■ **Given task**
In the New Pokemon Snap overview, what does the Illumina phenomenon do to Pokemon?

■ **Supplied text**
━━━━━━
Welcome to the Lental Region
New Pokemon Snap takes you to the Lental region, an archipelago with multiple environments filled with Pokemon. The Lental region is also the home of the Illumina phenomenon, which makes Pokemon glow for unknown reasons. To research this phenomenon, Professor Mirror and his Laboratory of Ecology and Natural Sciences (L.E.N.S.) have set up shop in the region, and he’s sending you out to these different biomes to snap Pokemon pictures.
It’s the same setup as the original Pokemon Snap, only it’s set in a new region and with a new cast. Of course, it’s all an excuse to send you on photo safaris across the Lental islands. Although there are numerous Pokemon to photograph, they’ll all be familiar; new Pokemon are generally reserved for mainline series games, such as Pokemon Sword and Shield.
Like in the original game, New Pokemon Snap places you in a protective vehicle that trundles through the game’s various courses. This makes Pokemon Snap feel as much like a rail shooter as it feels like a photography game, forcing you to carefully time your pictures and interactions to get the best angles. A free-exploration, first-person Pokemon Snap game similar to Bugsnax would be much more liberating, but then it arguably wouldn’t be a Pokemon Snap game. The preset track through the different areas is a fundamental part of how the game is structured. It also keeps the game organized in bite-size chunks; each course takes only a few minutes to complete.
━━━━━━
■ **Recorded data**

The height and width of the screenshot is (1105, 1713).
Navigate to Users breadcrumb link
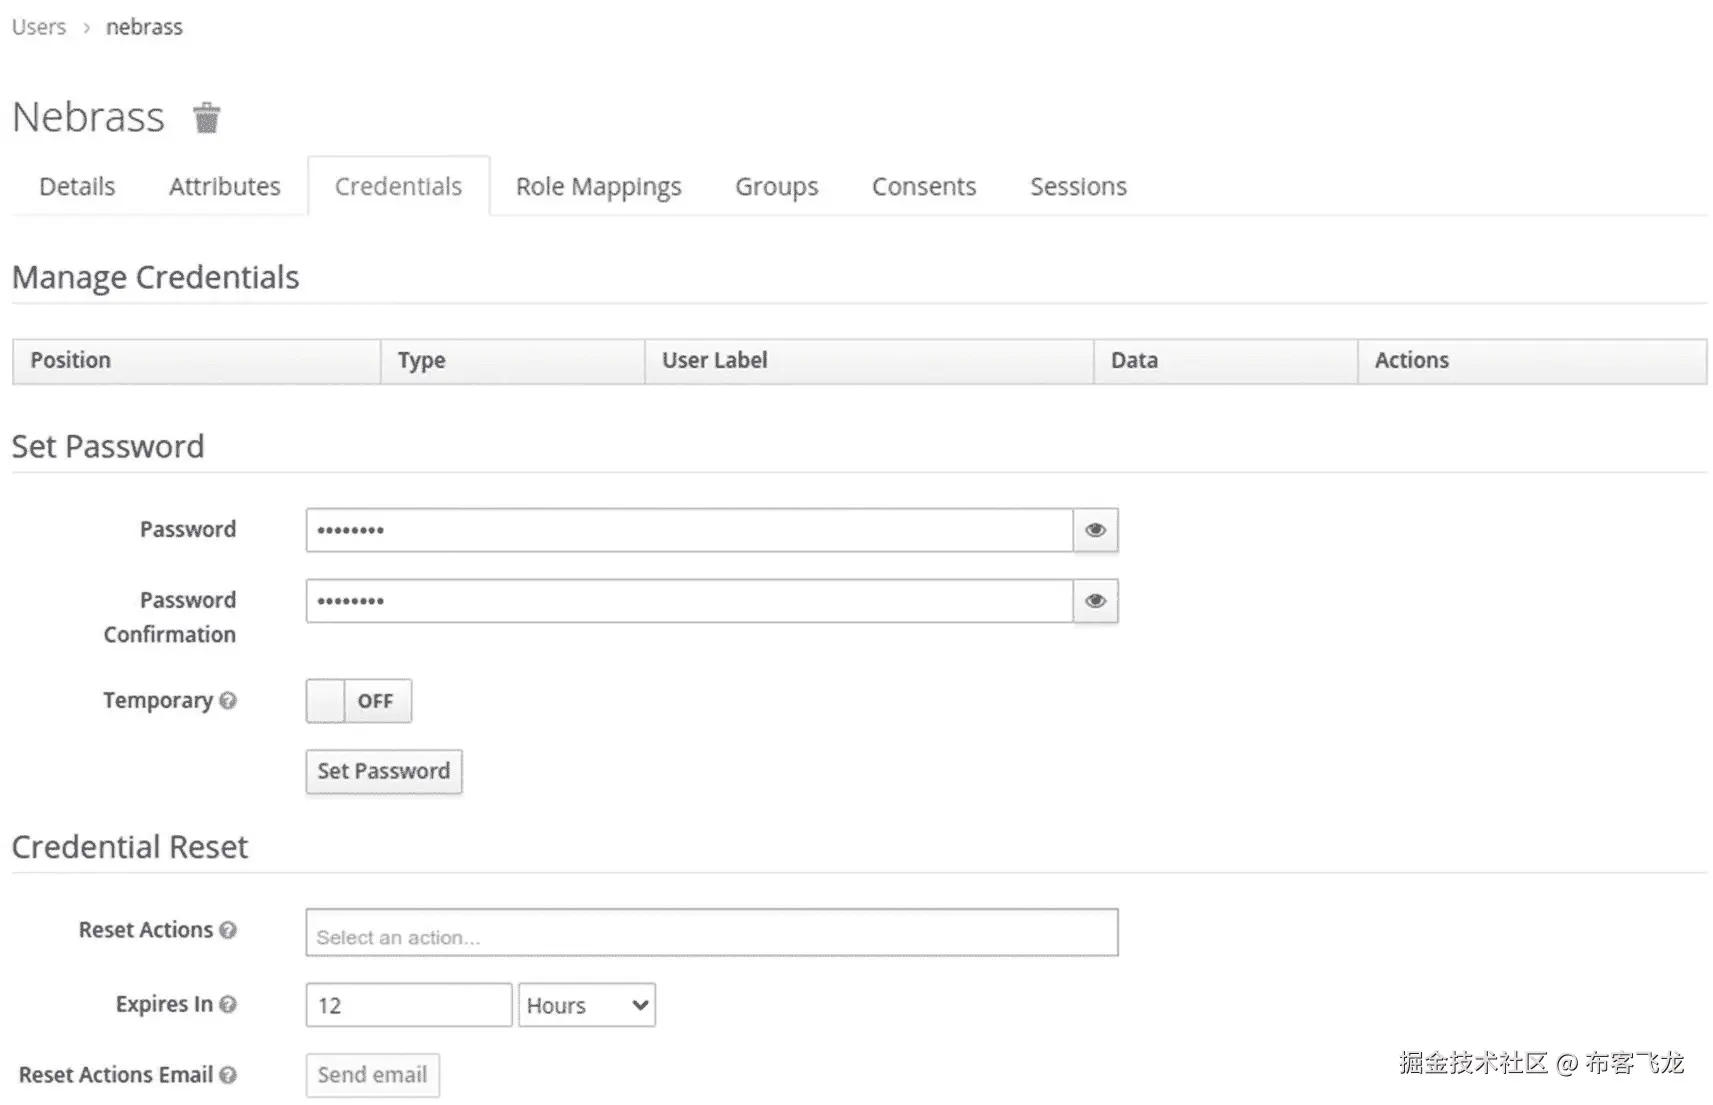(39, 27)

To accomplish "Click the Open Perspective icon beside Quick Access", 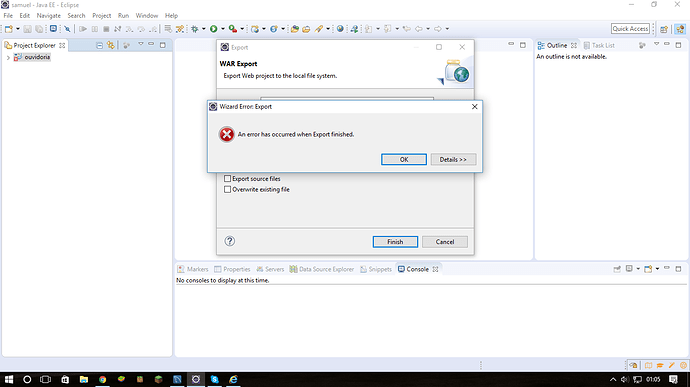I will click(x=664, y=29).

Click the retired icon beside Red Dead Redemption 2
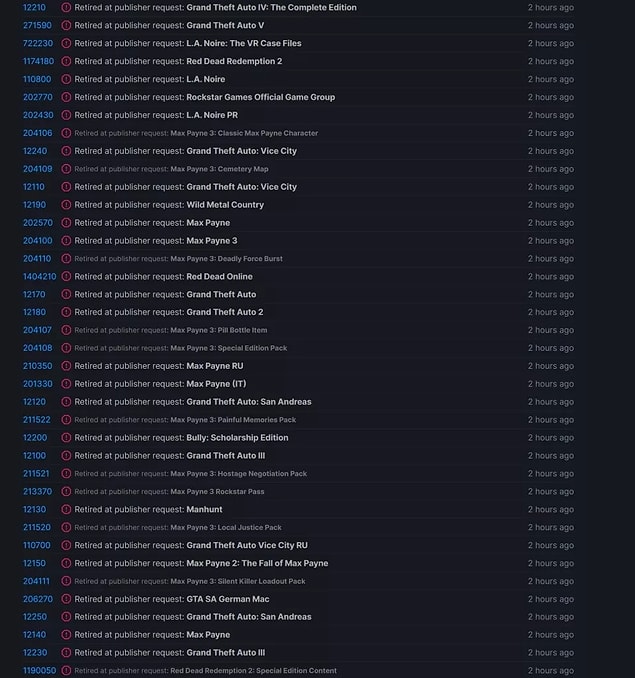click(66, 61)
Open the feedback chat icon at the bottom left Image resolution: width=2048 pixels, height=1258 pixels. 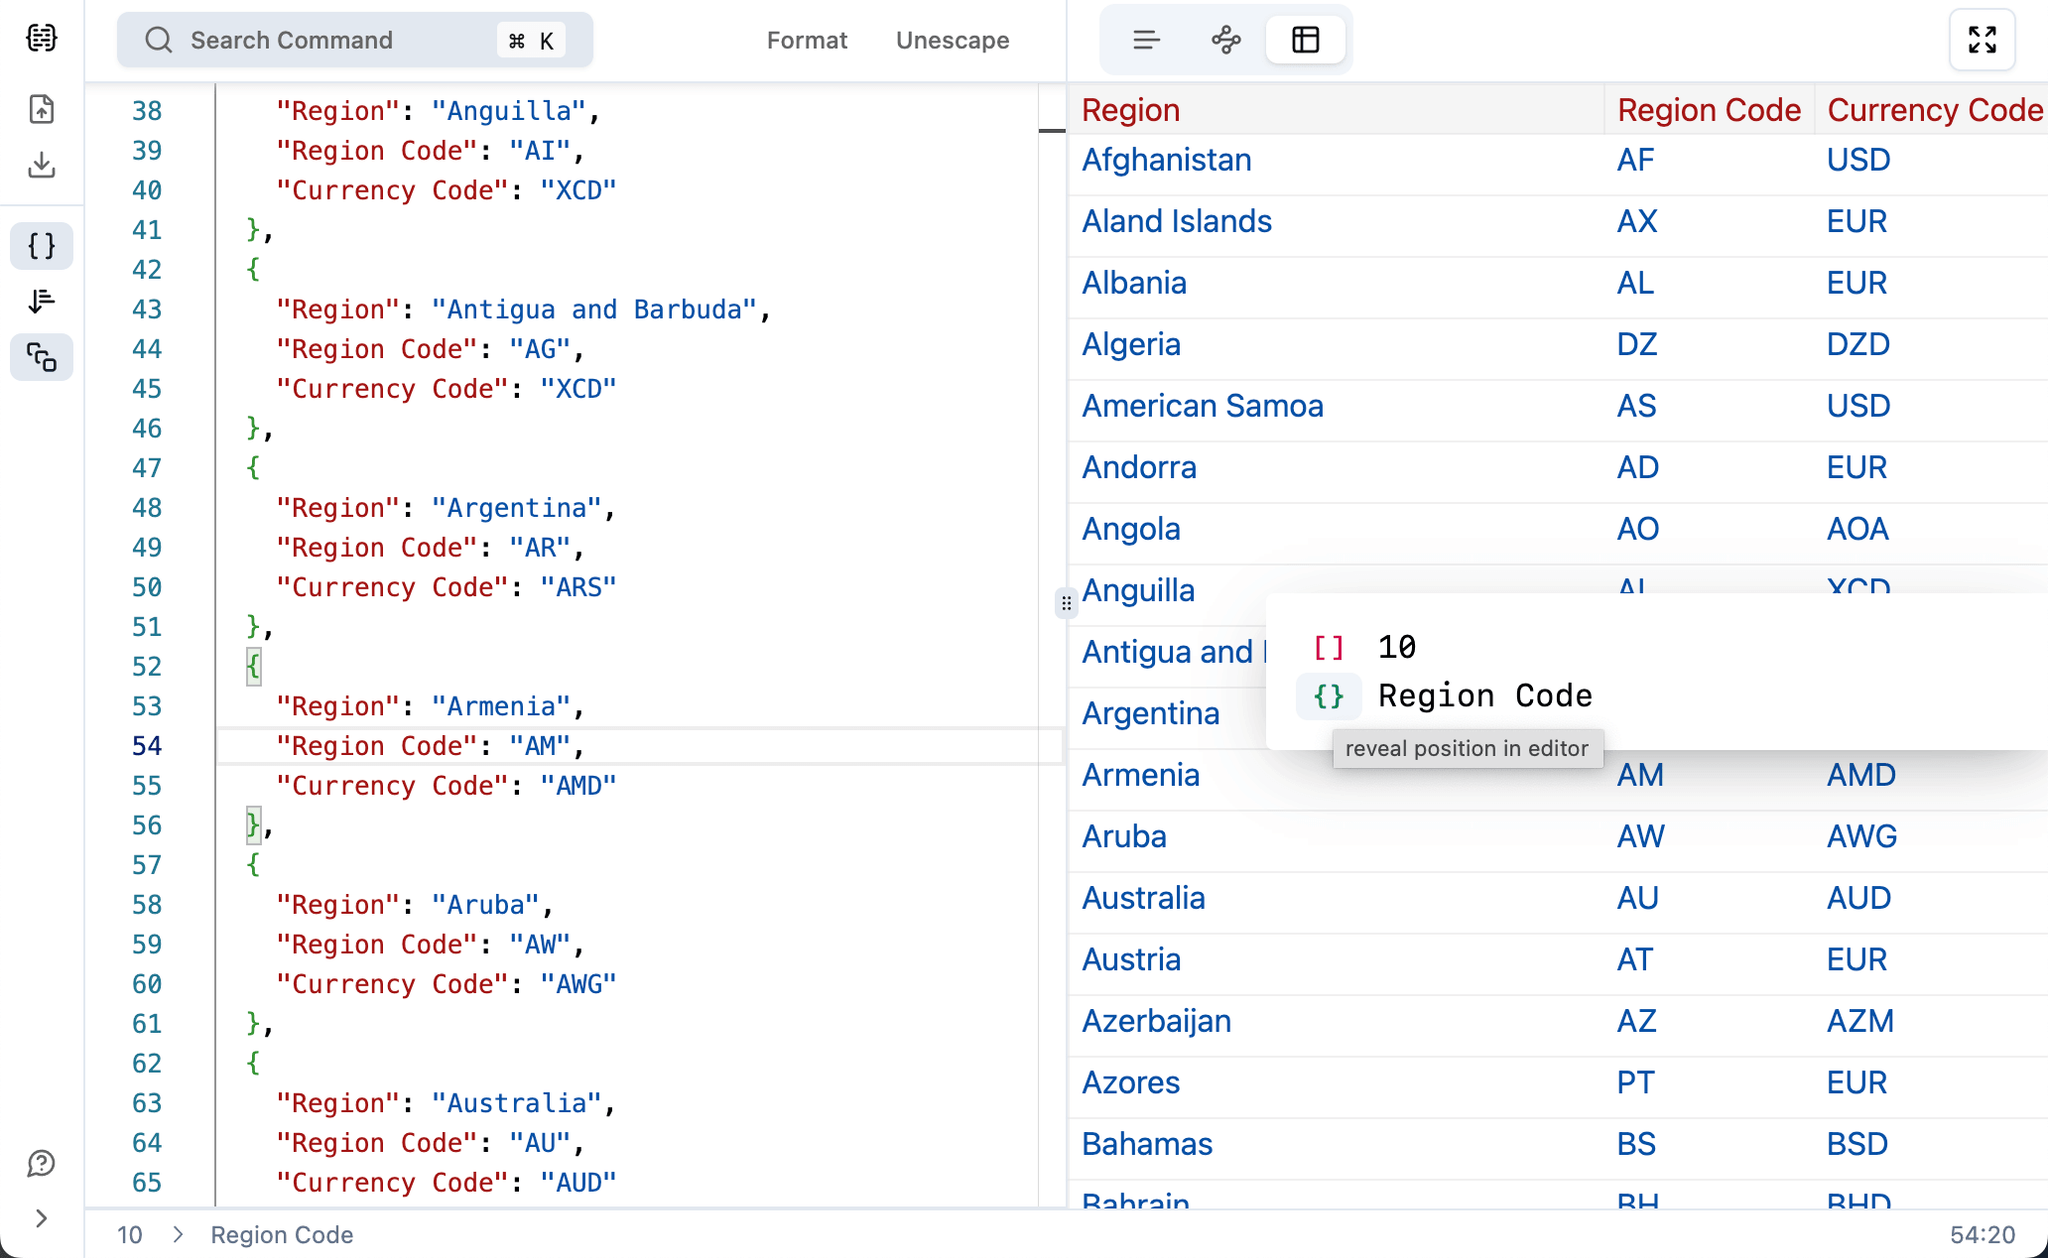(41, 1163)
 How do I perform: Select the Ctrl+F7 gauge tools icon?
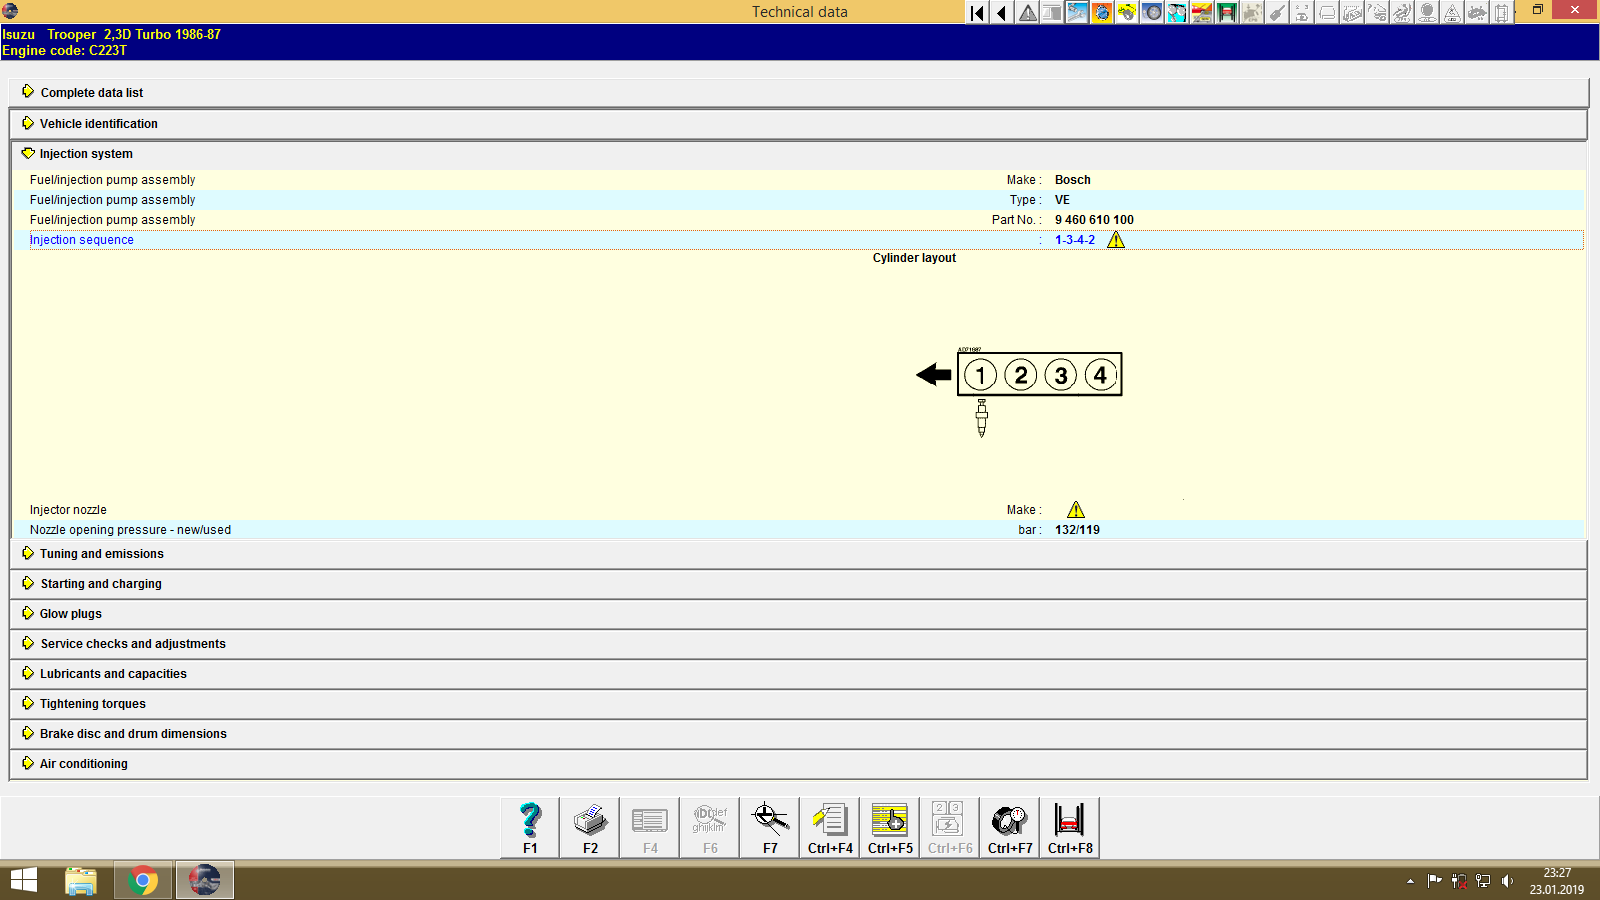point(1009,825)
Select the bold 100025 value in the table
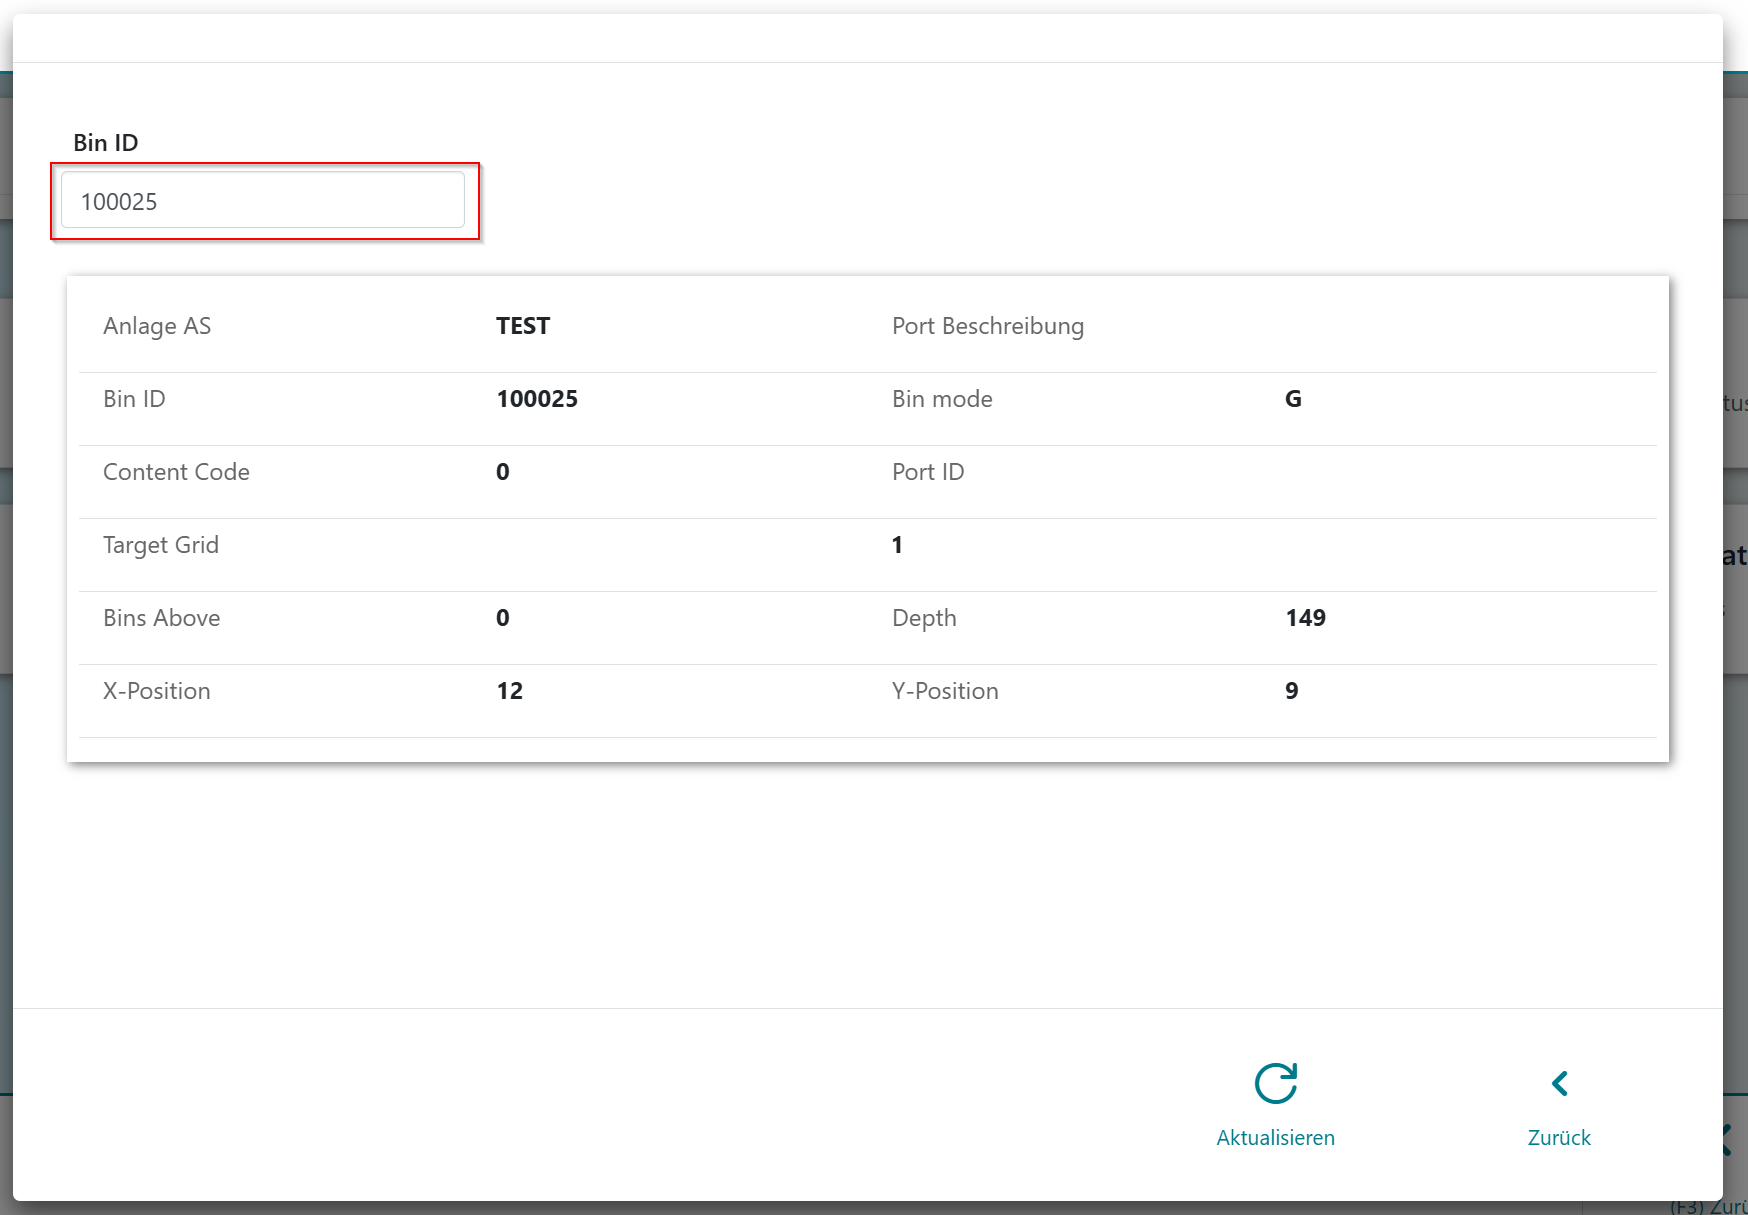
━━━━━━
■ **Expected answer**
It makes them glow.